**Text provided:**
****

The four keys to accepting personal responsibility for your finances.


It’s my fault, and no one else’s. All of it. 


I own the good, the bad, and the ugly. The choices, the thinking, the money. My past, present and future. I own all of it. 


And so should you. 


Accepting personal responsibility for your finances is the only way to reach your full potential. Taking responsibility for yourself requires discipline. Living a disciplined life will is hard at first, but leads to greater freedom. Greater freedom leads to a happier and more contented life. Therefore, the more personal responsibility you accept, the more content you’ll be. 


What is personal responsibility? It’s ownership of what you have control over. The Stoics talk about how little control we have over what happens to us, but full control over how we respond. Therefore, the more we can control our controllables, the more personal responsibility we accept.

****

**Set of tasks:**
1) In the passage on personal responsibility for finances, what do the Stoics say we have full control over?
2) Reproduce the stretch of the passage on personal responsibility for finances from "It’s my fault, and" through "own all of it.".

Extracted records
****

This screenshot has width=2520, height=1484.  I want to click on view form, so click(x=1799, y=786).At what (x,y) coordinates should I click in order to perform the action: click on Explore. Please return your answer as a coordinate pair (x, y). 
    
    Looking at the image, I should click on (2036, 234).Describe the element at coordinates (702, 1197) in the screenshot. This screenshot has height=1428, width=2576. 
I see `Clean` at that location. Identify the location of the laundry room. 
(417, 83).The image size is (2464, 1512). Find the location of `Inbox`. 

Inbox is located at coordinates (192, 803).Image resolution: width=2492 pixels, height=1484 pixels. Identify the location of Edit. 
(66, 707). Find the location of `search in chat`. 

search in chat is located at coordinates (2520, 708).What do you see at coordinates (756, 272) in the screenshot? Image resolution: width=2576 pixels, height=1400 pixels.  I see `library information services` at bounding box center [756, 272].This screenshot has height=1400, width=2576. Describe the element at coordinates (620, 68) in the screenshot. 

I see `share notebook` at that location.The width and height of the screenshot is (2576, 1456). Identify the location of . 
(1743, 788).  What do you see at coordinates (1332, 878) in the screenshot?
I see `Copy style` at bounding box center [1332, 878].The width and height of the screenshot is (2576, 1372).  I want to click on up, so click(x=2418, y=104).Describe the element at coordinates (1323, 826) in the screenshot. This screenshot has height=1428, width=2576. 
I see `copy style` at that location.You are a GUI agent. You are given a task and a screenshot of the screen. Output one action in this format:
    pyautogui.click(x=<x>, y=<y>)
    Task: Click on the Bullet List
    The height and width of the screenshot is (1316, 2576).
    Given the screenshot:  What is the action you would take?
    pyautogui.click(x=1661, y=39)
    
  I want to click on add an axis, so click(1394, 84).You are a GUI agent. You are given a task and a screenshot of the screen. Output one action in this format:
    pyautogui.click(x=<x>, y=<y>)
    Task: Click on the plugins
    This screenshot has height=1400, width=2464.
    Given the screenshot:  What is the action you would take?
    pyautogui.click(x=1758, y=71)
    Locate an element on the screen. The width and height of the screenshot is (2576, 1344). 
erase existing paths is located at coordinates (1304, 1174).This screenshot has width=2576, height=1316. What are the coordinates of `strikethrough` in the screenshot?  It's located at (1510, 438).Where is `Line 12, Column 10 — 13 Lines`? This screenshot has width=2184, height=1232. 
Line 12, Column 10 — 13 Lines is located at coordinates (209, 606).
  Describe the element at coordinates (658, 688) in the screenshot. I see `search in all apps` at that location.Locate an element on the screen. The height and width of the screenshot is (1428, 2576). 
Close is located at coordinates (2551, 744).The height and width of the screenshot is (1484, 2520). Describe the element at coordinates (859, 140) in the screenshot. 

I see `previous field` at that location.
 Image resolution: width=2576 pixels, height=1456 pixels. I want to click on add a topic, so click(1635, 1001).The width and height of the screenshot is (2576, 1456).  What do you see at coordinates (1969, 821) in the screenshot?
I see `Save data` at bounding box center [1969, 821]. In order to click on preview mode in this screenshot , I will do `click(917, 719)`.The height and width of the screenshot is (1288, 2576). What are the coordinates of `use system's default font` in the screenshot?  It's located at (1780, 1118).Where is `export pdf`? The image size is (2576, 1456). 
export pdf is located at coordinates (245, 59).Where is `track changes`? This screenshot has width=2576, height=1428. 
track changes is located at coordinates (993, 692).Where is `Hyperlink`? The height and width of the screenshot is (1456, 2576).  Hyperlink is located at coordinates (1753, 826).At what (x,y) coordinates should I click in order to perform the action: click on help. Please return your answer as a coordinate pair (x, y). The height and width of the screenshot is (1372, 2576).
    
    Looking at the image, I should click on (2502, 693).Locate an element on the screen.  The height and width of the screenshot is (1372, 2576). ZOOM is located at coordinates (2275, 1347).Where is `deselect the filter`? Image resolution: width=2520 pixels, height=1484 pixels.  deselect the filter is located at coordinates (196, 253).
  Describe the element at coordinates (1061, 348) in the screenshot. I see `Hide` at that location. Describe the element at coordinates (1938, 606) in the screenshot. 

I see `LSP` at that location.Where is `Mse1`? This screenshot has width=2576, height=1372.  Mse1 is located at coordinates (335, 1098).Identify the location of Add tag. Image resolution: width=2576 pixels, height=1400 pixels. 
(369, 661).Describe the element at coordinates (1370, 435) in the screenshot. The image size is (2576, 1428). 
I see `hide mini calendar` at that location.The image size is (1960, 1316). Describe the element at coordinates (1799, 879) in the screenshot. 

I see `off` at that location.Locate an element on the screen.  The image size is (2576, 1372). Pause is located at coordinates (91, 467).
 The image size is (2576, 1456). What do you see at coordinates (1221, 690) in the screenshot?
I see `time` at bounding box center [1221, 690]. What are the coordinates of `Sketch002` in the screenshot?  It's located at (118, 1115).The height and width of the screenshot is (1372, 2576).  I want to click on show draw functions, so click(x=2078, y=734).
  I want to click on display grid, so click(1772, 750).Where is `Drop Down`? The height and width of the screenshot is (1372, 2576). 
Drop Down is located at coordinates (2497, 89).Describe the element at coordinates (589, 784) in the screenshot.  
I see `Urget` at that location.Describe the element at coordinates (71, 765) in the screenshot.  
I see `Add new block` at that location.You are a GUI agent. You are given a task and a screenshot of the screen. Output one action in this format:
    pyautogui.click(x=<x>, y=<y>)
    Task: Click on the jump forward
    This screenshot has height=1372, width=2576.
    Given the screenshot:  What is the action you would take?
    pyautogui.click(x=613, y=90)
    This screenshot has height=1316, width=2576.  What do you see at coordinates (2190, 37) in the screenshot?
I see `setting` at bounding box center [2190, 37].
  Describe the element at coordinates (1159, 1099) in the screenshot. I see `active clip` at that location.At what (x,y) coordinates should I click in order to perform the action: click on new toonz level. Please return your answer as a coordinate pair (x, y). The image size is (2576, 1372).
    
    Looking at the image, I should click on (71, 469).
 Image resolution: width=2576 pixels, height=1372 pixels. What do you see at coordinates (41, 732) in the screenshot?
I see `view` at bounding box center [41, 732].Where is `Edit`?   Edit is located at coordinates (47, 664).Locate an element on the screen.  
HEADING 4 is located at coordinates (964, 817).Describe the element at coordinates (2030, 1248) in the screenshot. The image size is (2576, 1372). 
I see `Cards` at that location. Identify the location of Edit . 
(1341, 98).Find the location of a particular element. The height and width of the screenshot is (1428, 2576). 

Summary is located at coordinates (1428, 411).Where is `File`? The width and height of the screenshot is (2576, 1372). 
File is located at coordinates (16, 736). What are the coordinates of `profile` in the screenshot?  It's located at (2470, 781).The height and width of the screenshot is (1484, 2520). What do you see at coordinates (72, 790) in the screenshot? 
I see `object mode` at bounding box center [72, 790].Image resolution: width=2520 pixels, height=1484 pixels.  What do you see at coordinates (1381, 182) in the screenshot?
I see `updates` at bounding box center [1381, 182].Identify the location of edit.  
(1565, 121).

****

**Task-by-task results:**
1) How we respond to what happens to us.

2)
It’s my fault, and no one else’s. All of it. 


I own the good, the bad, and the ugly. The choices, the thinking, the money. My past, present and future. I own all of it.